◆ DESCRIPTION OF THE TASK ◆
Copy out everything from the line containing "western United States" down to the line containing "pyautogui.click(x=360, y=269)", both included, with no changes.

• • • • •

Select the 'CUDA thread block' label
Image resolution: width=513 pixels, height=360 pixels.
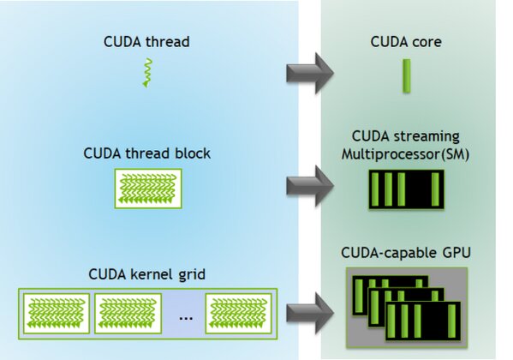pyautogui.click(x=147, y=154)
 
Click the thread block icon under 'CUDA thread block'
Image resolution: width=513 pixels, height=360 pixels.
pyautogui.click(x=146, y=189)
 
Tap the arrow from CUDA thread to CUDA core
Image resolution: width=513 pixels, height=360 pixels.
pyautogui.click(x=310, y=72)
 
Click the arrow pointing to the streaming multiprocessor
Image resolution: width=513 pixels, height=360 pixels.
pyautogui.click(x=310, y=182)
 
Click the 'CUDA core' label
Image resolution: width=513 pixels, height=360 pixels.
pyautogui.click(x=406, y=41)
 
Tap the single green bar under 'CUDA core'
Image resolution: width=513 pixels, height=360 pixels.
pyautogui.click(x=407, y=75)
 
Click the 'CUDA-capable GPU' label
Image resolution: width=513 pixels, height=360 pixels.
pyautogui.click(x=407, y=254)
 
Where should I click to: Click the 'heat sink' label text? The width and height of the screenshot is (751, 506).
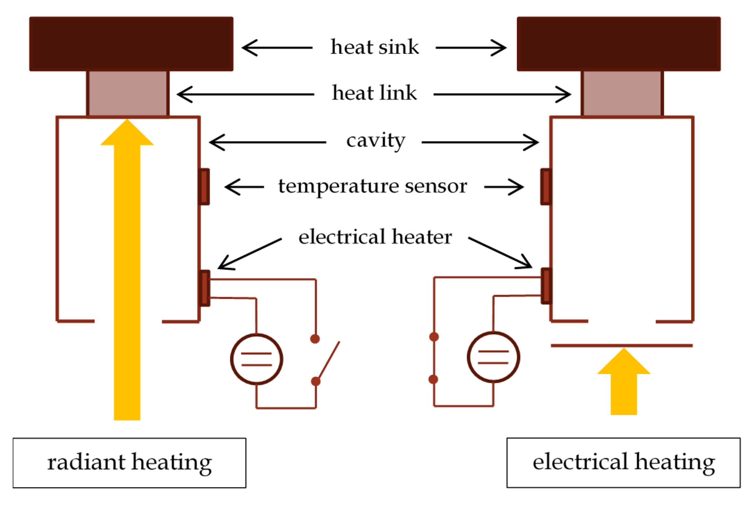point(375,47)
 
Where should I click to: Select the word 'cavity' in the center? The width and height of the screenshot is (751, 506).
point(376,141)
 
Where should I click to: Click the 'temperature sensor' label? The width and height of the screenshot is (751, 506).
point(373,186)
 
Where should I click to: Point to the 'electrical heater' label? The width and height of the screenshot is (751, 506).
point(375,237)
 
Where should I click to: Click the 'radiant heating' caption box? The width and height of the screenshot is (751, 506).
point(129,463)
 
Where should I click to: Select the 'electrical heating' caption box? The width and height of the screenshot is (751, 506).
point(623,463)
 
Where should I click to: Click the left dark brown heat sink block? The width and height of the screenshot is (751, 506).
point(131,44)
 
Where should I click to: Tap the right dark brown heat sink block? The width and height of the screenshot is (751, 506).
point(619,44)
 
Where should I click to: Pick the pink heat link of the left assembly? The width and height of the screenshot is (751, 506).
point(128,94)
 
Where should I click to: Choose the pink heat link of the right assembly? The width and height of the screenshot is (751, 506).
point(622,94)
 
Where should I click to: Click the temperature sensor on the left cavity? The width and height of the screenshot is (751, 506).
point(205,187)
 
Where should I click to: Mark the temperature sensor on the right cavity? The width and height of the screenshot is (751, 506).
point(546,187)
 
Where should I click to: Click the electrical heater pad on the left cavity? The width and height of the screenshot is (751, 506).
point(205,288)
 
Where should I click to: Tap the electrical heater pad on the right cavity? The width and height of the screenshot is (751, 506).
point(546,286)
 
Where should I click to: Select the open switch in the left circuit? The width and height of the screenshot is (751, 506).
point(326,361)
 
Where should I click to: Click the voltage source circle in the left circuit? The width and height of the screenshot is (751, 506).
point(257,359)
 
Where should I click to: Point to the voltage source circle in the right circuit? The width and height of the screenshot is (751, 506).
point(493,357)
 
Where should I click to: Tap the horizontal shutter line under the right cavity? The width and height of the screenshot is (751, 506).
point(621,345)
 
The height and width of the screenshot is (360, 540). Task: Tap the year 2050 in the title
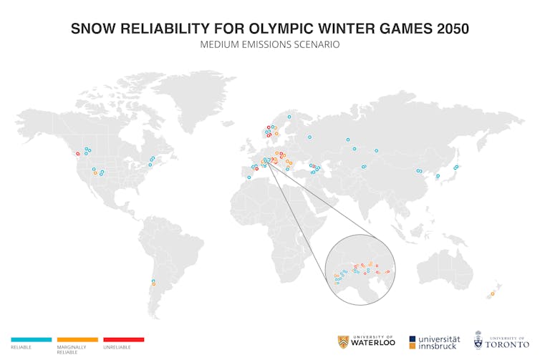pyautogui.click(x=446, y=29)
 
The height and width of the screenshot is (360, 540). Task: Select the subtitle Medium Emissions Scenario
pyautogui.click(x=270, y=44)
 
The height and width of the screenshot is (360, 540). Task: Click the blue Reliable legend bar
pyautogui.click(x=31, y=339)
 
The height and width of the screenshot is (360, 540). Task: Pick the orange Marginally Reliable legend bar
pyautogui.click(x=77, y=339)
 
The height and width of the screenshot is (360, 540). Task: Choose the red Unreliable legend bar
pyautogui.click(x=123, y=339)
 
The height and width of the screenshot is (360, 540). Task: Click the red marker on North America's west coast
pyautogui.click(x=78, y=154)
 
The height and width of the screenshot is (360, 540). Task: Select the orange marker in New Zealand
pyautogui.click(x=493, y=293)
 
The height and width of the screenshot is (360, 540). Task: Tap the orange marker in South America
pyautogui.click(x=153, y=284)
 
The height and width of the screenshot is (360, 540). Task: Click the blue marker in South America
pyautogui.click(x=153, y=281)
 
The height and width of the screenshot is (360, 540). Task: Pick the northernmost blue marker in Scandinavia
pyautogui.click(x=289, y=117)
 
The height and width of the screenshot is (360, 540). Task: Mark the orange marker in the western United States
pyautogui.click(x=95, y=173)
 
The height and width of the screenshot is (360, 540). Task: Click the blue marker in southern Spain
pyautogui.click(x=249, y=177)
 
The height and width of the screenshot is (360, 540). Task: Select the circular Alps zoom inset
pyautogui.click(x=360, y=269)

• • • • •

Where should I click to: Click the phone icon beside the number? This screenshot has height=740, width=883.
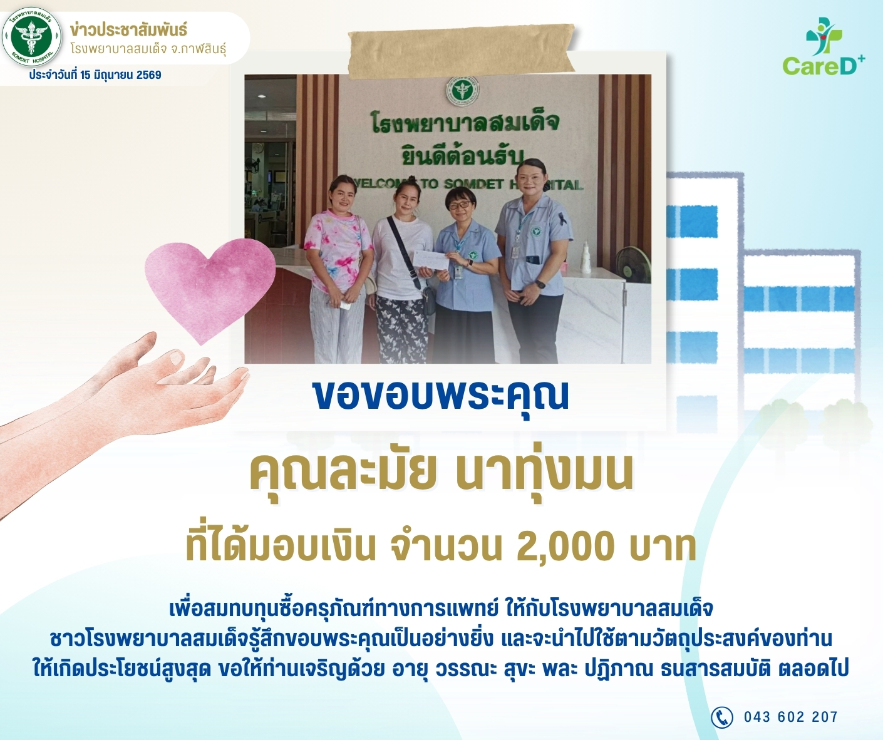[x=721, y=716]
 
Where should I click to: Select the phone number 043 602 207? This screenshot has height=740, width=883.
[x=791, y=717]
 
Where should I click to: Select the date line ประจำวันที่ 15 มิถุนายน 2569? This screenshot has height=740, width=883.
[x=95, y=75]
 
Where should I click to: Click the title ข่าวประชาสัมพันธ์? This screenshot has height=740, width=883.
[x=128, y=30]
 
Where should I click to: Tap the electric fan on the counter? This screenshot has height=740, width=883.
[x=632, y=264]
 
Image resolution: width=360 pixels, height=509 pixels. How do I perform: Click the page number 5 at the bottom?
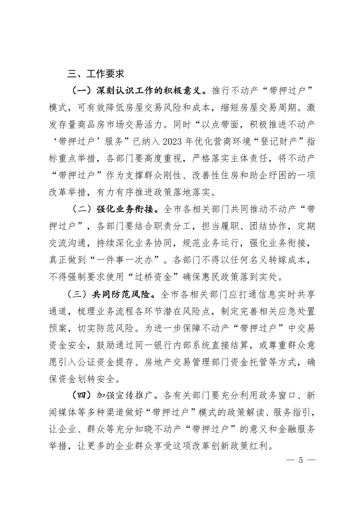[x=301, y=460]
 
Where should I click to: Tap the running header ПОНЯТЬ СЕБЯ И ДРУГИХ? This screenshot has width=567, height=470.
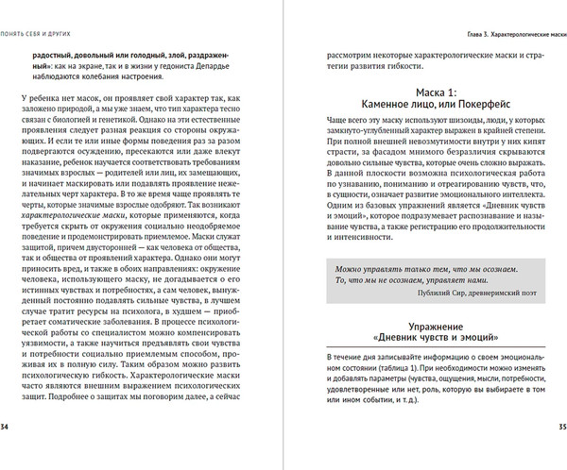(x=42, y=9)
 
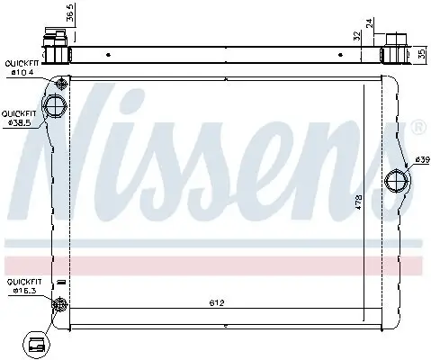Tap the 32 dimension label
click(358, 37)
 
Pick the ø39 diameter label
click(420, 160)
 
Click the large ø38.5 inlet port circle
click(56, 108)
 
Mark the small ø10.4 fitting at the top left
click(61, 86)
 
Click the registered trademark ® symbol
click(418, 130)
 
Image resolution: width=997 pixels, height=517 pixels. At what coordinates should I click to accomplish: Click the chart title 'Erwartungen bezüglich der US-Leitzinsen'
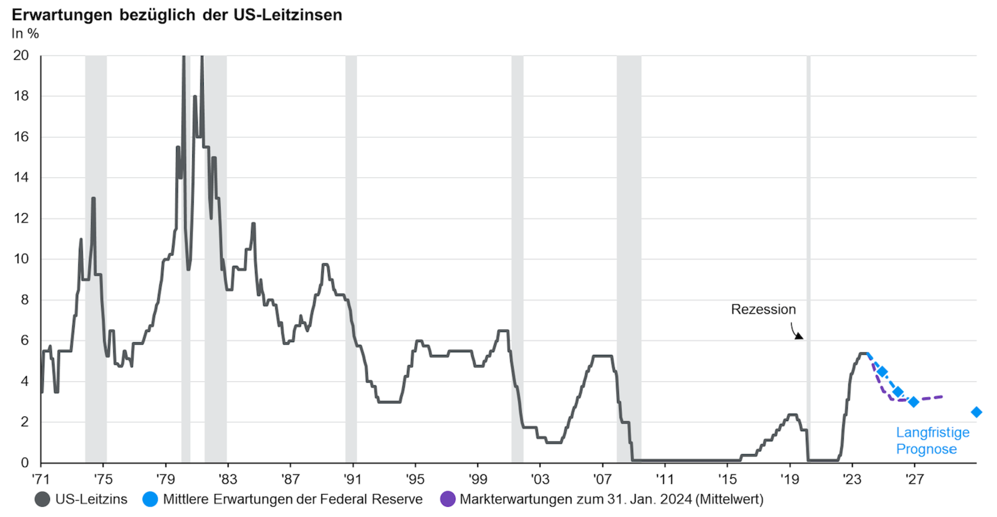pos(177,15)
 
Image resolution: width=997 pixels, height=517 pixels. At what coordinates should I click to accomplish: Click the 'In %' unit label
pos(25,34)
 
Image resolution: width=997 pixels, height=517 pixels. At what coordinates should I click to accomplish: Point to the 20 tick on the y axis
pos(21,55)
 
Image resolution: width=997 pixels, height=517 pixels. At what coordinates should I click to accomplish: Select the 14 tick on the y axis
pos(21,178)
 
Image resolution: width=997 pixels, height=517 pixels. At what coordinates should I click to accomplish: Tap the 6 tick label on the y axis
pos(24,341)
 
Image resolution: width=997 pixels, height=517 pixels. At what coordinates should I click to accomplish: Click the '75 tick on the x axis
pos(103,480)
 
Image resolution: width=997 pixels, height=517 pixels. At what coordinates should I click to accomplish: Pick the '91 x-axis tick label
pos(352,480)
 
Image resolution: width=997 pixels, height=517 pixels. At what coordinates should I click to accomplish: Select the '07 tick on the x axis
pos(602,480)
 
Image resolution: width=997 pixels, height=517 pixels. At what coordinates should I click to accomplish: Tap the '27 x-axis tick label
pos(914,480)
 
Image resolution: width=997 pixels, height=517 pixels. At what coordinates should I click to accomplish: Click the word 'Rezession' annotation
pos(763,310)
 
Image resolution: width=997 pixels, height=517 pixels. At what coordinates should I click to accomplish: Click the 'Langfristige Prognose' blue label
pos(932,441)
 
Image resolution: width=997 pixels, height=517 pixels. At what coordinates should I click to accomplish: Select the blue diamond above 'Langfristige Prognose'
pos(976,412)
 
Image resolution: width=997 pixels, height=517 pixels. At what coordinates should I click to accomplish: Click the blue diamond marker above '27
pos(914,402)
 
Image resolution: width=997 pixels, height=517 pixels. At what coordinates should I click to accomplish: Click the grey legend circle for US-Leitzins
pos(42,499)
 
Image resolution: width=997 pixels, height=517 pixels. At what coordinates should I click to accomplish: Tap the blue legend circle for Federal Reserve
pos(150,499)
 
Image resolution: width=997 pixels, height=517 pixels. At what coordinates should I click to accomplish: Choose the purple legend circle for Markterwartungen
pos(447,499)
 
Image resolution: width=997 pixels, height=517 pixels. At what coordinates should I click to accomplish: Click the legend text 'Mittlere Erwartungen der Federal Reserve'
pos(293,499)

• • • • •

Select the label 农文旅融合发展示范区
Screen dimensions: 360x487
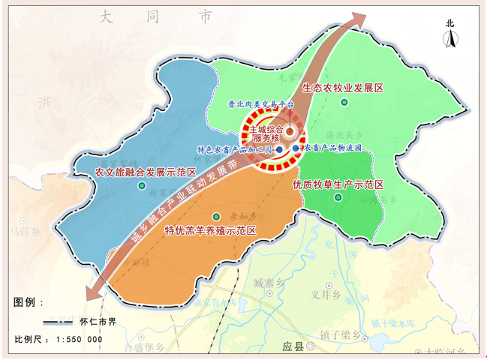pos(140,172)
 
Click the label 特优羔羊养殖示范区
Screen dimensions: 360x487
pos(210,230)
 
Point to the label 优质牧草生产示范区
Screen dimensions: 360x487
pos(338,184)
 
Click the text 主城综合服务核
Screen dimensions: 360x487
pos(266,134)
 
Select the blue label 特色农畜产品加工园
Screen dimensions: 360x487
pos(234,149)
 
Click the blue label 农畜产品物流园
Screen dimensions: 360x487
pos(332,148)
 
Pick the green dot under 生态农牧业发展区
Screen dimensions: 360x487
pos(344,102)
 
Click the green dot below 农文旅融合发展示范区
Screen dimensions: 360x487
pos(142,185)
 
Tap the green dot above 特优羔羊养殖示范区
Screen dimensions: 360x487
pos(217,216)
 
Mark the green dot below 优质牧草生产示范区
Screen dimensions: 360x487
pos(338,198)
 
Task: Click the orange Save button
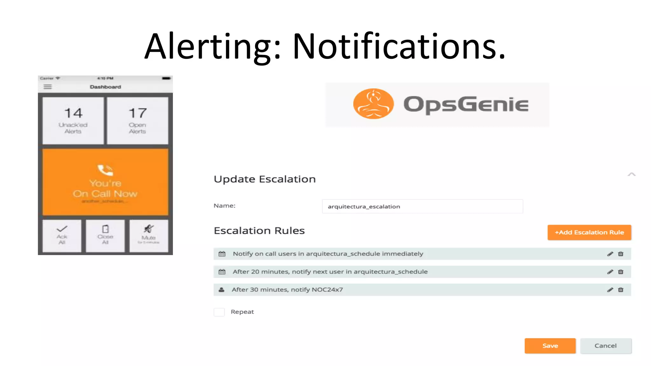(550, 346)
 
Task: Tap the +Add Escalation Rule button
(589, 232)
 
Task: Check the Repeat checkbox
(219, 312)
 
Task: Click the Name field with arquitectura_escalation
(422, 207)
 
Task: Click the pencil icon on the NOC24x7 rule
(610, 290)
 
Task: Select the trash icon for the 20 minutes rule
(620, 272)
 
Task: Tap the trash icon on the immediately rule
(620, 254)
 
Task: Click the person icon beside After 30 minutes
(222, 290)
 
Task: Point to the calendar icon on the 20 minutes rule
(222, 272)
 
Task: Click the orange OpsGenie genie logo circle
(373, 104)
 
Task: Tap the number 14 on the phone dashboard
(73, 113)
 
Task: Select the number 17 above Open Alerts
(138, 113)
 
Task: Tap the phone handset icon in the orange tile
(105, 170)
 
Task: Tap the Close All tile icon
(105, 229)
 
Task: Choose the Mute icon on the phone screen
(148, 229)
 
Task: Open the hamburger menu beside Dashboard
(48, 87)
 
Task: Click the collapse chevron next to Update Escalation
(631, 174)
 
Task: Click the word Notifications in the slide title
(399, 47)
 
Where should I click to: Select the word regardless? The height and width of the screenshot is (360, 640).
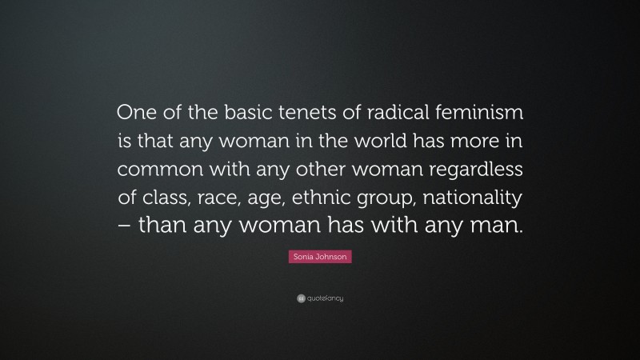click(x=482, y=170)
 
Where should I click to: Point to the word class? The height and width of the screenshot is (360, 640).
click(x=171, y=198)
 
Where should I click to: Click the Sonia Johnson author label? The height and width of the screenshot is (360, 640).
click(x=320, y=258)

• • • • •

◆ EXERCISE SOLUTION ◆
The height and width of the screenshot is (360, 540). Task: Mark the orange marker in the western United States
pyautogui.click(x=95, y=173)
 
The height and width of the screenshot is (360, 540). Task: Click the blue marker in southern Spain
pyautogui.click(x=249, y=177)
 
The height and width of the screenshot is (360, 540). Task: Select the circular Alps zoom inset
pyautogui.click(x=360, y=269)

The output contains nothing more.